The federal regulator said in a statement Friday it ordered Calgary-based Enbridge to limit gas flows at 80 per cent of maximum pipeline pressure levels from the blast site, about 15 kilometres northeast of Prince George, along the entire length of the pipeline up to the B.C.-United States border.

The Oct. 9 explosion ruptured a 91-centimetre natural gas pipeline, but did not damage an adjacent 76-centimetre pipeline, which is now supplying natural gas on a reduced basis to about one million customers in B.C.

“Based on more detailed information received from the company, and further assessment as the investigation of the 36 inch pipeline rupture has progressed, the NEB determined that additional measures are required to ensure ongoing safety,” said the statement.

The amended NEB order requires the company not to operate any section of the 91-centimetre pipeline above 80 per cent pressure from just beyond the Prince George blast site to the Canada-U.S. border at Huntington-Sumans until Enbridge can demonstrate the pipeline is safe to operate.
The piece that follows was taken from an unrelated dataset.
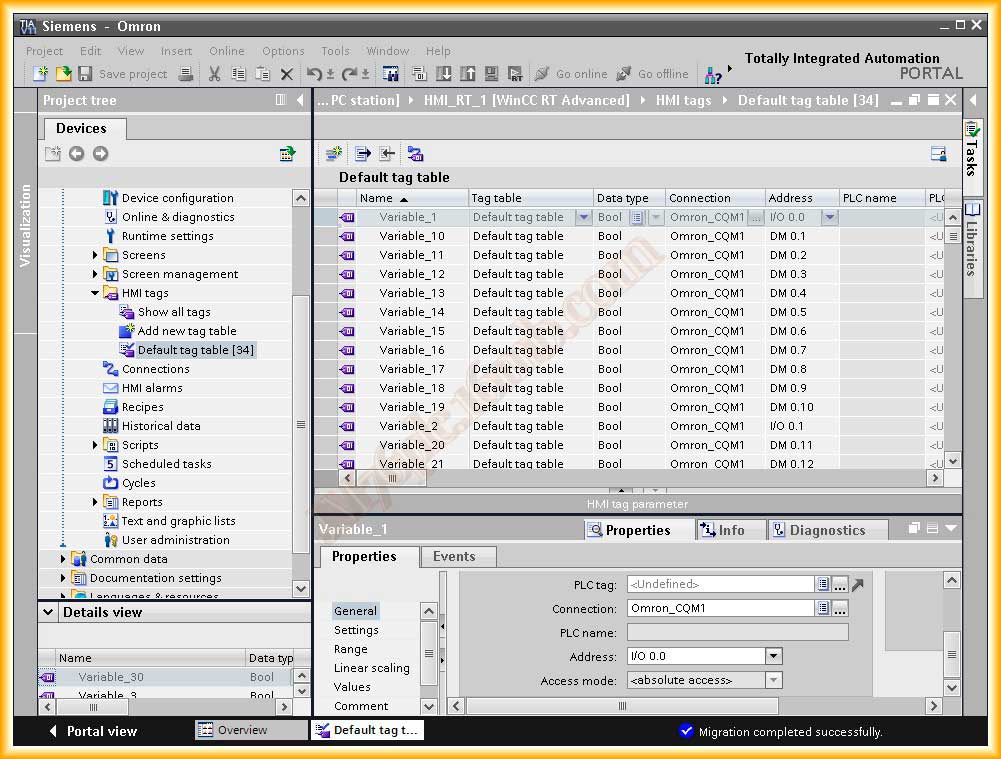
Task: Click the back arrow in Project tree
Action: point(77,153)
The 2,900-kilometre pipeline extends from Fort Nelson to the U.S. border.

“The NEB continues to work closely with the company,” the NEB said. “As Enbridge confirms the work to be done and timing, we will ensure that the appropriate pipeline integrity, safety and environmental technical staff are on site.”

Enbridge could not be immediately reached for comment.
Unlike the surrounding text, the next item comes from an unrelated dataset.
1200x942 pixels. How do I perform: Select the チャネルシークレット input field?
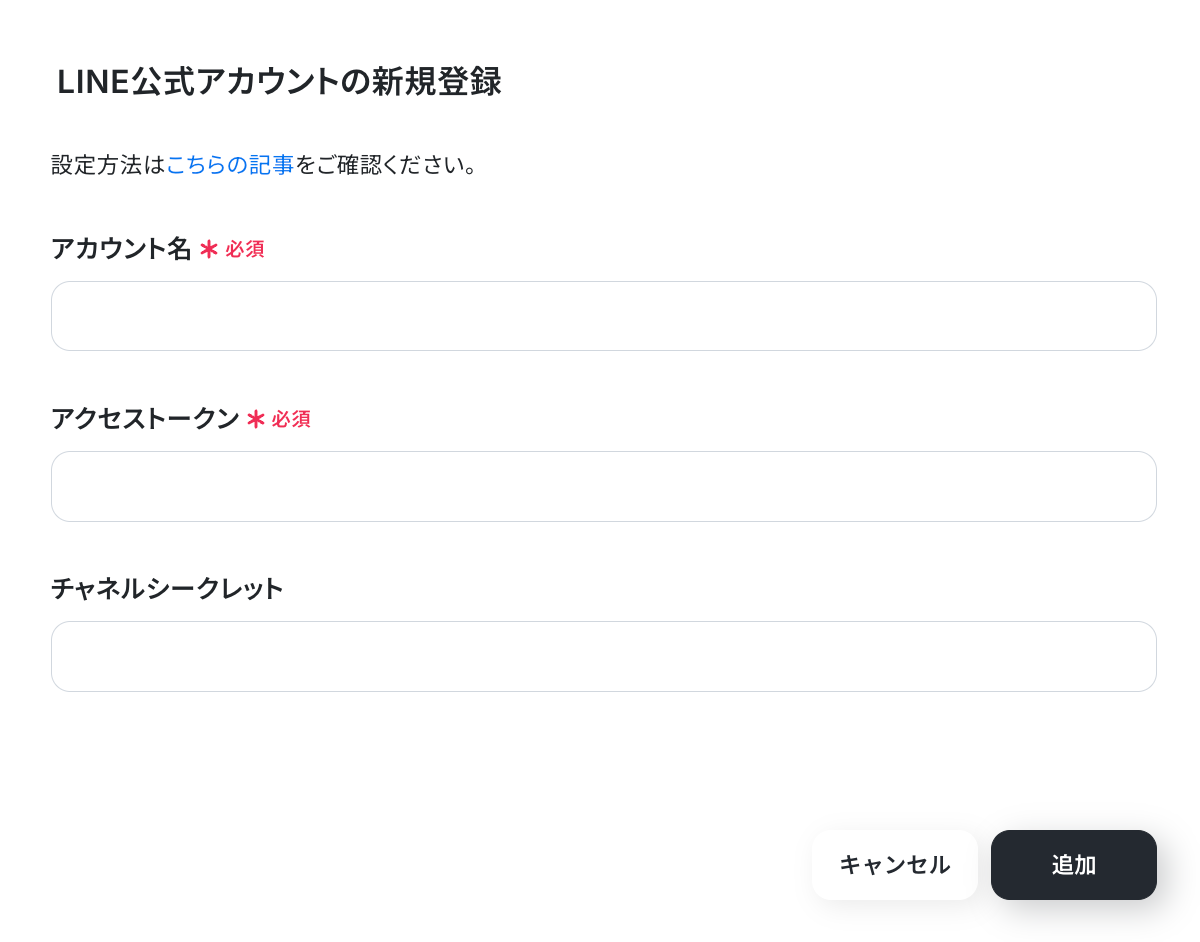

The company’s last statement issued Oct. 19 said work is continuing to repair the pipeline, which was expected to be complete by the middle of November.

“Safety is a guiding principle in everything we do. We are ensuring all construction operations are being done safely,” said Enbridge. “The line will be made operational once that work is complete, the line is fully tested, and approval is granted by the National Energy Board.

FortisBC, the province’s natural gas supplier, said its customers can expect reduced supplies as winter approaches.

The company said natural gas supplies could be limited to 50 to 80 per cent of normal levels during the coldest months of the year.

The RCMP has said there is no indication the pipeline rupture and ensuing fireball involved criminal activity.